• Problem
In the listing below, locate the line with "Select 北京 location filter" and the line with "Click the AI", then output both and everything between them exactly, minus any pictures.

• Task data
^^^^^^^^

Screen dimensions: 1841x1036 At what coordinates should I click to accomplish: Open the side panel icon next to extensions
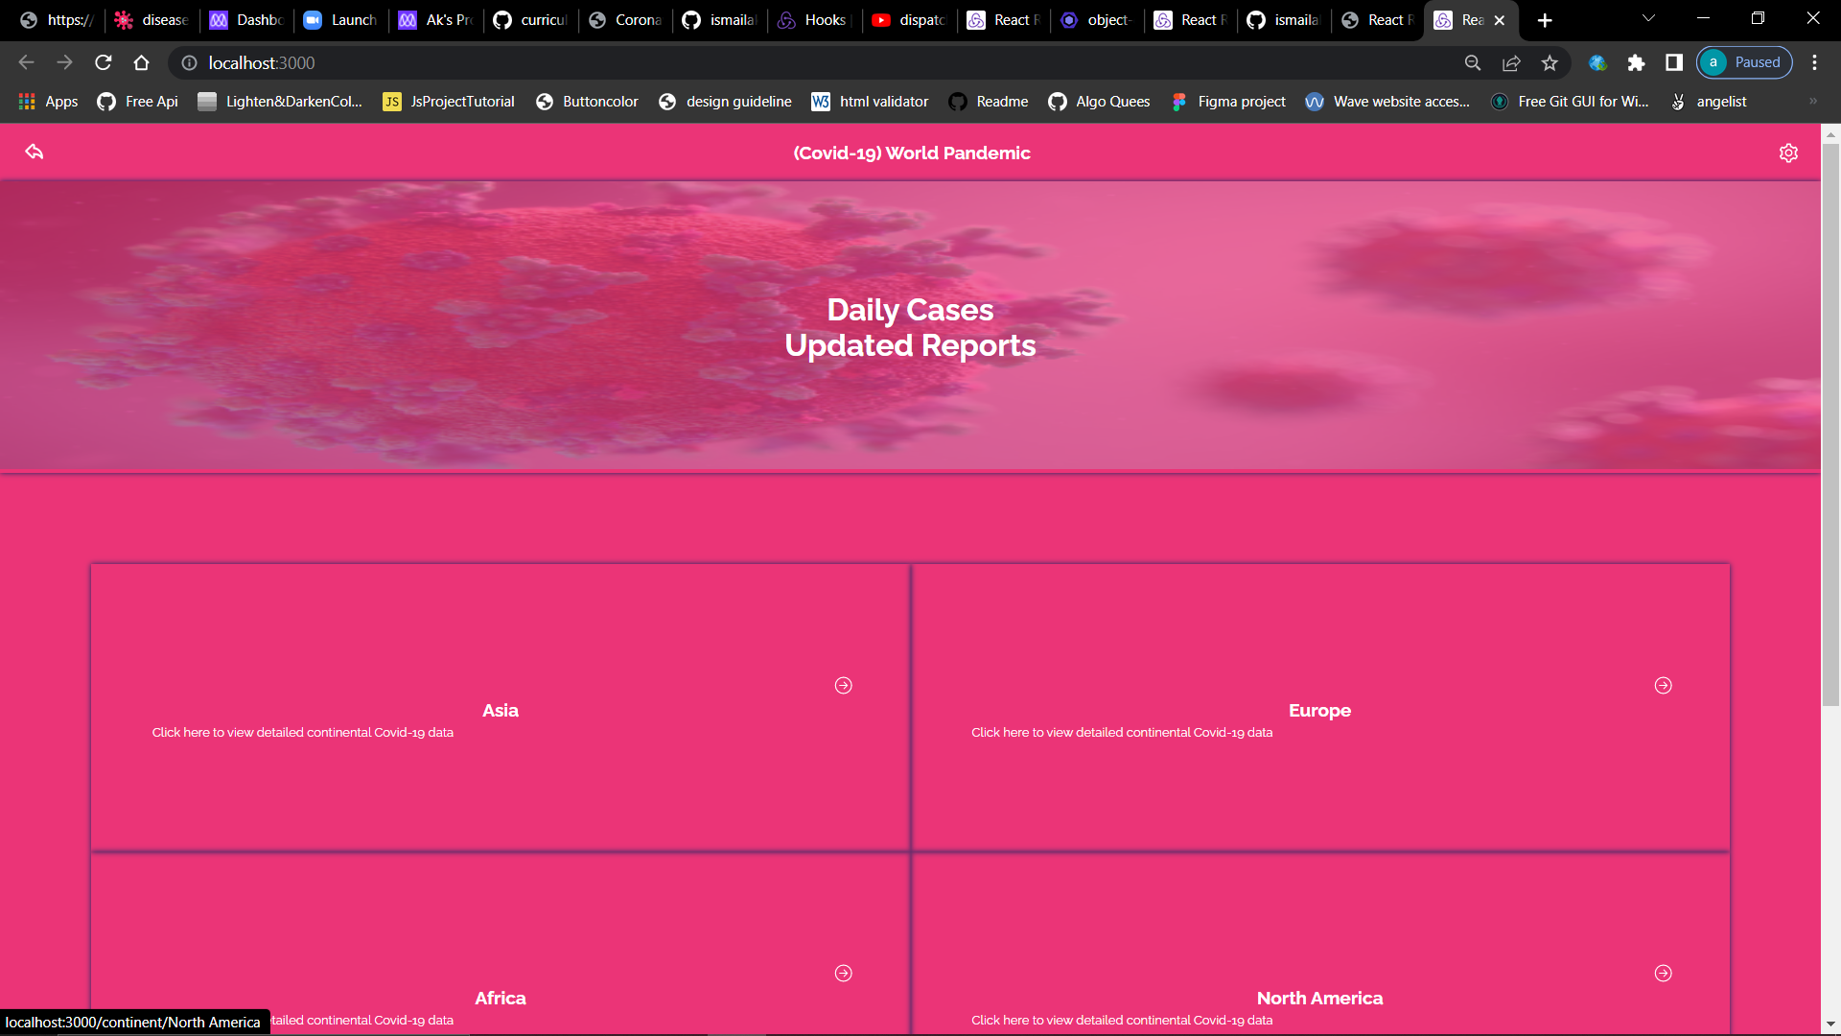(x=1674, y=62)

^^^^^^^^

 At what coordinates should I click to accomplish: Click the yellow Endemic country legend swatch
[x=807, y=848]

^^^^^^^^

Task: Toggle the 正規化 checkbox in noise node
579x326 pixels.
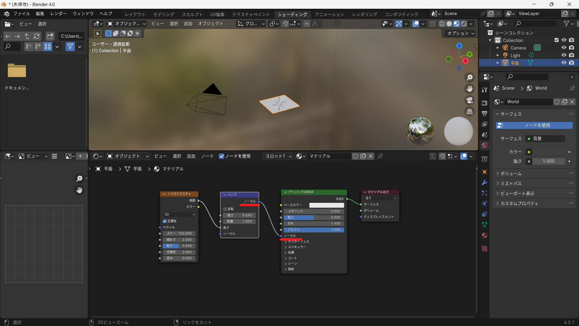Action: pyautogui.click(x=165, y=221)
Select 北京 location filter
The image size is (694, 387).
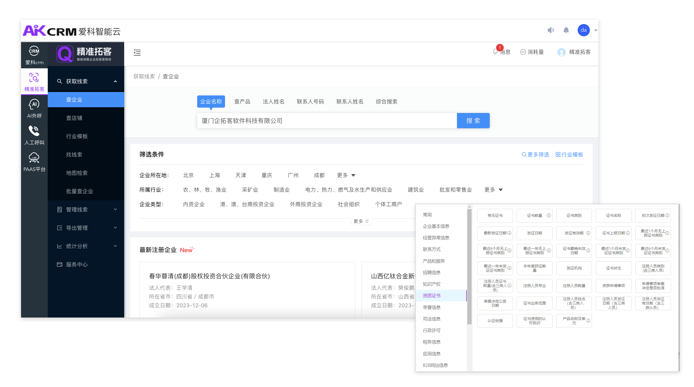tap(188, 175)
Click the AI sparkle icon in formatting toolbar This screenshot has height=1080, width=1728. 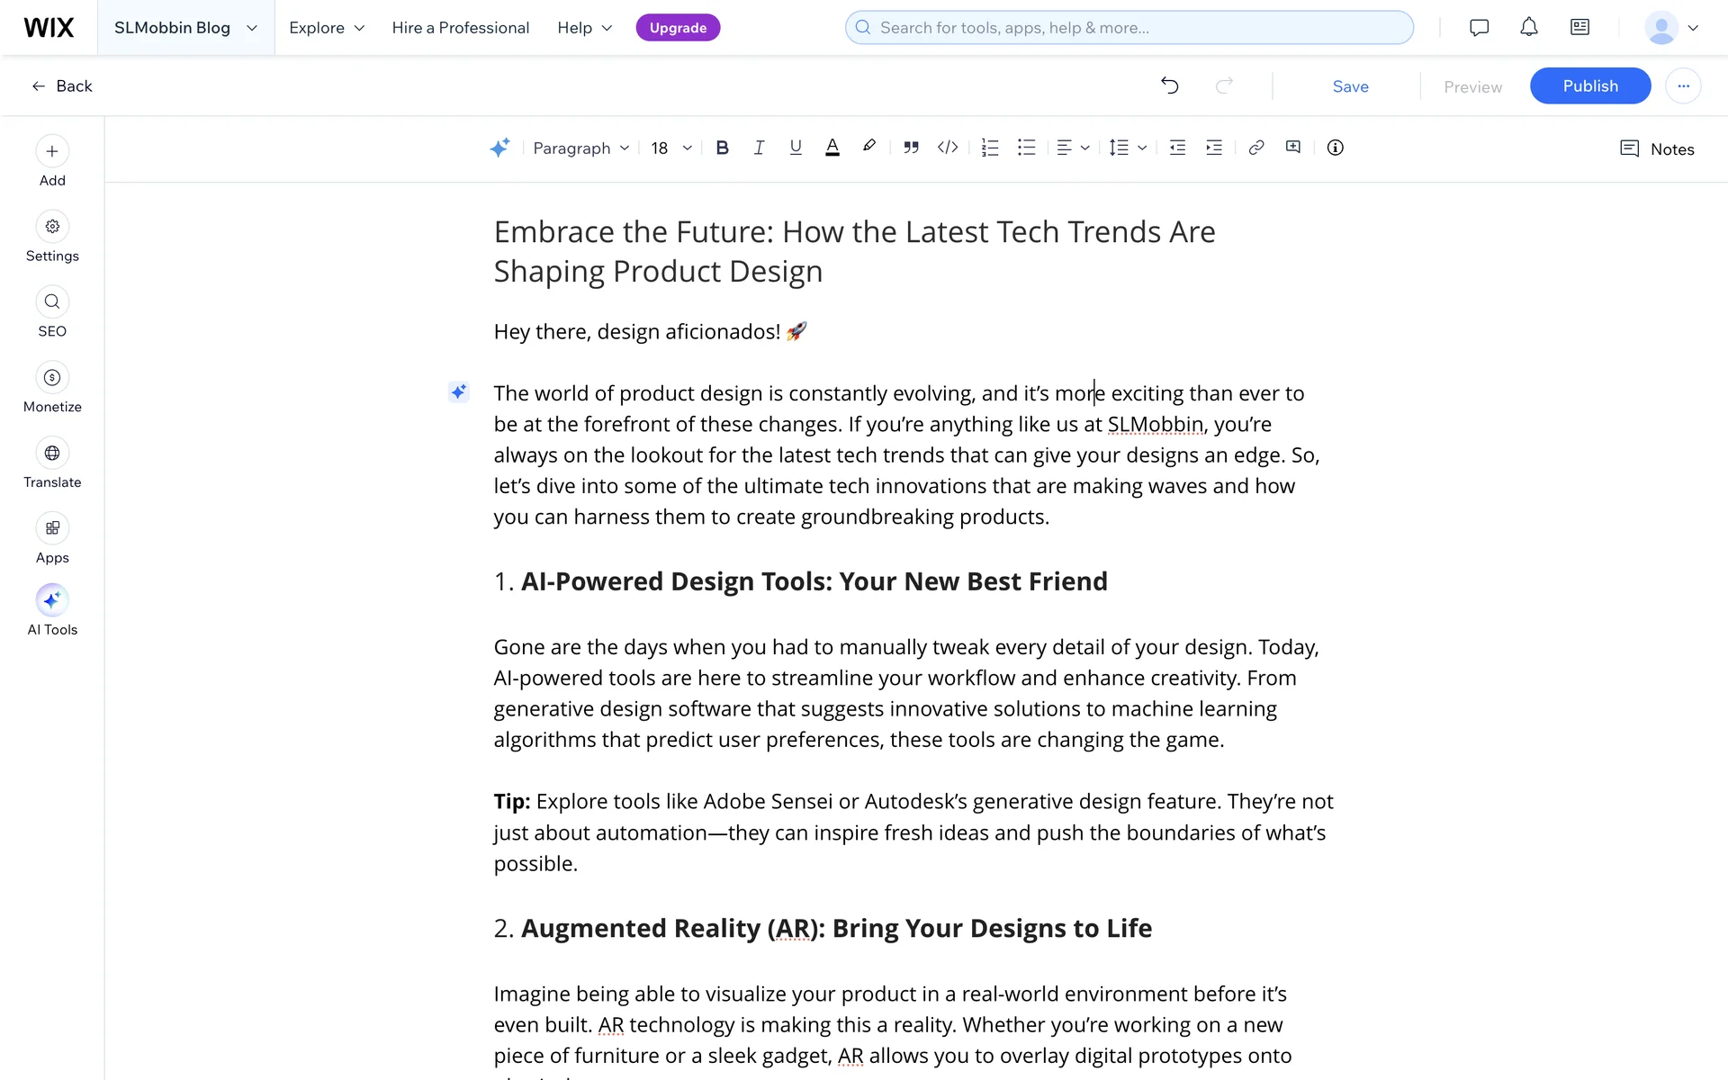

^^^^^^^^

• Exercise result
Select 北京 location filter
The image size is (694, 387).
tap(188, 175)
Click the AI sparkle icon in formatting toolbar This screenshot has height=1080, width=1728. 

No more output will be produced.